**What you are asked to do**
Exactly the lines below from the one with "The image size is (1400, 847)." up to and including the one with "Screen dimensions: 959x545" make up the answer, with nothing else added.

**Pixel coordinate grounding data**
_ _ _ _
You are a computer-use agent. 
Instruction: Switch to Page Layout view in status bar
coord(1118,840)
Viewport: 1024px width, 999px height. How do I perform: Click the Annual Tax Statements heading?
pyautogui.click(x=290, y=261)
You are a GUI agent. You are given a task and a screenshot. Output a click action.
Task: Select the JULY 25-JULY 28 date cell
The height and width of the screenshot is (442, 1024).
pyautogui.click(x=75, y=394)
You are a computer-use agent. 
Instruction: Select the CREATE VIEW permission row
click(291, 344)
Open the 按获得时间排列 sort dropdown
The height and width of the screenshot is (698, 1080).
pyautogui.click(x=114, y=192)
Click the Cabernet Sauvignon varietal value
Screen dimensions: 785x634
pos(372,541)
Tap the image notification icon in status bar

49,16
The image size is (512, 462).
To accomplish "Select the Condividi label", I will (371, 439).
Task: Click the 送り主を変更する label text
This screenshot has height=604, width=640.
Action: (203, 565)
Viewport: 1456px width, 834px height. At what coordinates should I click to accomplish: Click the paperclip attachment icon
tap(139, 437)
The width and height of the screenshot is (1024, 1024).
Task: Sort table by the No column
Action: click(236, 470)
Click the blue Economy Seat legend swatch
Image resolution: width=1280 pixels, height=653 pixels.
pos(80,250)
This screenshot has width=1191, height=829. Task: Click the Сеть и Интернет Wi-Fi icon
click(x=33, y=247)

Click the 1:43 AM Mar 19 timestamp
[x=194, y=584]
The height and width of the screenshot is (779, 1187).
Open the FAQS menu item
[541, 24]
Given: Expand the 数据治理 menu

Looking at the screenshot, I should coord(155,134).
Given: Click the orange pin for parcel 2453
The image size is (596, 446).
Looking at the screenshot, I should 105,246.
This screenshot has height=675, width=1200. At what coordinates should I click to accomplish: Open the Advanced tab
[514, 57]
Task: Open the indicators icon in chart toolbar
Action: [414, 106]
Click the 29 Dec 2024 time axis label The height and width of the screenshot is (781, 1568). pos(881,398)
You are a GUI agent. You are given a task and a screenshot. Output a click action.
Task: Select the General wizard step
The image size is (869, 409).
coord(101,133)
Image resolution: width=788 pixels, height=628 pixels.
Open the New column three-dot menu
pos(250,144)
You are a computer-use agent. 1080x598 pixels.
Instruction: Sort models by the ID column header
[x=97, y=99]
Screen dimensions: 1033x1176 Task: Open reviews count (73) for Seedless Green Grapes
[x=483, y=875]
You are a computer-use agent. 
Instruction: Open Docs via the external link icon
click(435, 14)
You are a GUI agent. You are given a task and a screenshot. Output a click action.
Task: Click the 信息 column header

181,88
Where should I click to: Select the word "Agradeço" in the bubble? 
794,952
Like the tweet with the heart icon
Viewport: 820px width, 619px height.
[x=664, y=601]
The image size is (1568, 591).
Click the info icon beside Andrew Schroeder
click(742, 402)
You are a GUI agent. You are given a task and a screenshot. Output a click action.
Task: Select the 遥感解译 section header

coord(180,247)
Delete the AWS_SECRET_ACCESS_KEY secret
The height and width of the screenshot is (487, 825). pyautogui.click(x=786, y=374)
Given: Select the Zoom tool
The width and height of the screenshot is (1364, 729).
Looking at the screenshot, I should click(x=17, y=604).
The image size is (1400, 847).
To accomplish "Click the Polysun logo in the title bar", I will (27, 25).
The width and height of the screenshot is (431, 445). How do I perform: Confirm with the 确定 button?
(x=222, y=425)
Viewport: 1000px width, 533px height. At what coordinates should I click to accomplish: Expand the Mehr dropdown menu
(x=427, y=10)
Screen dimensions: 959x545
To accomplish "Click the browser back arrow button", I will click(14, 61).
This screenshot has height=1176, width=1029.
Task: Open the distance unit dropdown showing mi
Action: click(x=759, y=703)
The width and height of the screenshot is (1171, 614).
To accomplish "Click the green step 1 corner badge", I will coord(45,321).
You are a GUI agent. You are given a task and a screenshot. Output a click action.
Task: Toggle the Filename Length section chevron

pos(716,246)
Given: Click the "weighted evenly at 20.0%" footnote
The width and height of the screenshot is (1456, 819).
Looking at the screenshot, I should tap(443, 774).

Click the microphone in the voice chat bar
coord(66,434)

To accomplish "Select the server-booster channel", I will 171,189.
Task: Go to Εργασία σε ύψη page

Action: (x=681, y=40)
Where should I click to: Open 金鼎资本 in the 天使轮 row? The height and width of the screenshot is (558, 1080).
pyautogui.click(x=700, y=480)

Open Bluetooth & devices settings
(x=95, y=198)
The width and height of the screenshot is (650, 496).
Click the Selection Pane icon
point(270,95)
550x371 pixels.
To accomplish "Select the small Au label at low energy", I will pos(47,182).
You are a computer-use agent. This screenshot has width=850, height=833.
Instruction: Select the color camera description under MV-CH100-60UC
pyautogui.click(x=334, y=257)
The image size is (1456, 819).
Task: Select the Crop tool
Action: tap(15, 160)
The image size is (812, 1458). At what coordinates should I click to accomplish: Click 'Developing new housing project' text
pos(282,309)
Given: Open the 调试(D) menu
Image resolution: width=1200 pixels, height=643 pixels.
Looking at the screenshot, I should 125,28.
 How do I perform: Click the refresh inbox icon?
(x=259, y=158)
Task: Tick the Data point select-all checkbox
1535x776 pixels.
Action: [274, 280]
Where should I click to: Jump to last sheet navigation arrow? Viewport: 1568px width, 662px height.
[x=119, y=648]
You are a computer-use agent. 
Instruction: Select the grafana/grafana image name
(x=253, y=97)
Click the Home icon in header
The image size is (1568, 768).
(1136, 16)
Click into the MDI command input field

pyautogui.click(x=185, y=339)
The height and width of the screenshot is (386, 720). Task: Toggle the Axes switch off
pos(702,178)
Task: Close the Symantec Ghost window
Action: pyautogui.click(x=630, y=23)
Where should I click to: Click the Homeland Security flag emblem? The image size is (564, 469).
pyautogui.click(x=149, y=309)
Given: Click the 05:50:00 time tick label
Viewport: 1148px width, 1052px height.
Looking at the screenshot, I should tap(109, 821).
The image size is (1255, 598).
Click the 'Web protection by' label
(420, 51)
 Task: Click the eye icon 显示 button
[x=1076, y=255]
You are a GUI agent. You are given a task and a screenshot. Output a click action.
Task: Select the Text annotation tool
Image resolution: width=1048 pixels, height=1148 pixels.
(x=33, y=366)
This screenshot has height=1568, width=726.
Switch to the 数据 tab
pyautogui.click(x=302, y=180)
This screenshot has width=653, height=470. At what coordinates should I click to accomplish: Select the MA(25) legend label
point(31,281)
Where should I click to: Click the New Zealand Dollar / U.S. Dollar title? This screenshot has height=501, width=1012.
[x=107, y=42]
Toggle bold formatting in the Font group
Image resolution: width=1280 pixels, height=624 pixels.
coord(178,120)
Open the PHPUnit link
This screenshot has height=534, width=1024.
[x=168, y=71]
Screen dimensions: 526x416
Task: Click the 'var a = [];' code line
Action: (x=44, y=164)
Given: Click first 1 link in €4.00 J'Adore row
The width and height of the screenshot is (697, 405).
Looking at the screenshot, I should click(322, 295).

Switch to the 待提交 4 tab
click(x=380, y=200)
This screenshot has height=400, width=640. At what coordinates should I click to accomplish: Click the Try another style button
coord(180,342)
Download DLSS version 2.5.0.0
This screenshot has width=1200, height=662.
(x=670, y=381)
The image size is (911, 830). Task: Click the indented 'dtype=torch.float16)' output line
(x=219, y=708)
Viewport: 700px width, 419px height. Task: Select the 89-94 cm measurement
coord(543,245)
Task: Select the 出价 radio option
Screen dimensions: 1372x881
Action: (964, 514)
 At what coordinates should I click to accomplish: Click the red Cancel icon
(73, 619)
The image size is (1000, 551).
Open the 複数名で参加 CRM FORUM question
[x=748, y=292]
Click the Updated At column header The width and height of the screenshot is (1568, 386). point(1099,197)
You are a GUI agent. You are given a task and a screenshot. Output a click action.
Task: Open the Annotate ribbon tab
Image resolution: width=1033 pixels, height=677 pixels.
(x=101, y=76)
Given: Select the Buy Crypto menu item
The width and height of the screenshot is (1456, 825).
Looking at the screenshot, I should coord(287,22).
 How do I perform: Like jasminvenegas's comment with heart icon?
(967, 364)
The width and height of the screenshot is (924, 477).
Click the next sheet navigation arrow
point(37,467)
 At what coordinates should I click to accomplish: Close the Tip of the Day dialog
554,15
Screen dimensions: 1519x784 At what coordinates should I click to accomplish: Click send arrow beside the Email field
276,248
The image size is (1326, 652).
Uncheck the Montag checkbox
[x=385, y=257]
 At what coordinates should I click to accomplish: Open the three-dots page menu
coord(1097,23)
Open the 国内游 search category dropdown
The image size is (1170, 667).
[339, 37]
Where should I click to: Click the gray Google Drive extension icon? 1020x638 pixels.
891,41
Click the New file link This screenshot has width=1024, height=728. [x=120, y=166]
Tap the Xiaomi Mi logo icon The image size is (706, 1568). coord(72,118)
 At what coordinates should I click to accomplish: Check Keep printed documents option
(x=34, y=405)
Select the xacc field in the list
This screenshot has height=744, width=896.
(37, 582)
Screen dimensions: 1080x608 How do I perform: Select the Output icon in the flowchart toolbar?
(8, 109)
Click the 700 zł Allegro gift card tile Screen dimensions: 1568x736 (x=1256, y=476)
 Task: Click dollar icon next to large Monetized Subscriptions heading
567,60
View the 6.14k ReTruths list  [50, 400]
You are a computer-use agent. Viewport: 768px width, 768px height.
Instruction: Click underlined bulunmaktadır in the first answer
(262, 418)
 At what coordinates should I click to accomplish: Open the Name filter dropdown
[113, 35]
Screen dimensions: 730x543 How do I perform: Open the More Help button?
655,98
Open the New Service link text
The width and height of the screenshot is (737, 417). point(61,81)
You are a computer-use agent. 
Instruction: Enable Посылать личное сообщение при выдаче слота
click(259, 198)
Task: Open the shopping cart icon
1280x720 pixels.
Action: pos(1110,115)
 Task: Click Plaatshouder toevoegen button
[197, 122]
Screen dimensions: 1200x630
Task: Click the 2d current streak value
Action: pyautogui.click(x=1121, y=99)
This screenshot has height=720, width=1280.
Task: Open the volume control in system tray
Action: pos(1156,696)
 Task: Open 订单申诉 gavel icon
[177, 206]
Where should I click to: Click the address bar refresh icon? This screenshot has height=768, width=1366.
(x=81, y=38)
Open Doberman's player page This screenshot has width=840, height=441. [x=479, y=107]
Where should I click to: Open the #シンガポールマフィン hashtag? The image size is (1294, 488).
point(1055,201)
_ _ _ _
**Task response**
The image size is (1400, 847).
To accomplish "Click the Polysun logo in the title bar", I will (27, 25).
The width and height of the screenshot is (431, 445). How do I perform: Confirm with the 确定 button?
(x=222, y=425)
Viewport: 1000px width, 533px height. At what coordinates should I click to accomplish: Expand the Mehr dropdown menu
(x=427, y=10)
Screen dimensions: 959x545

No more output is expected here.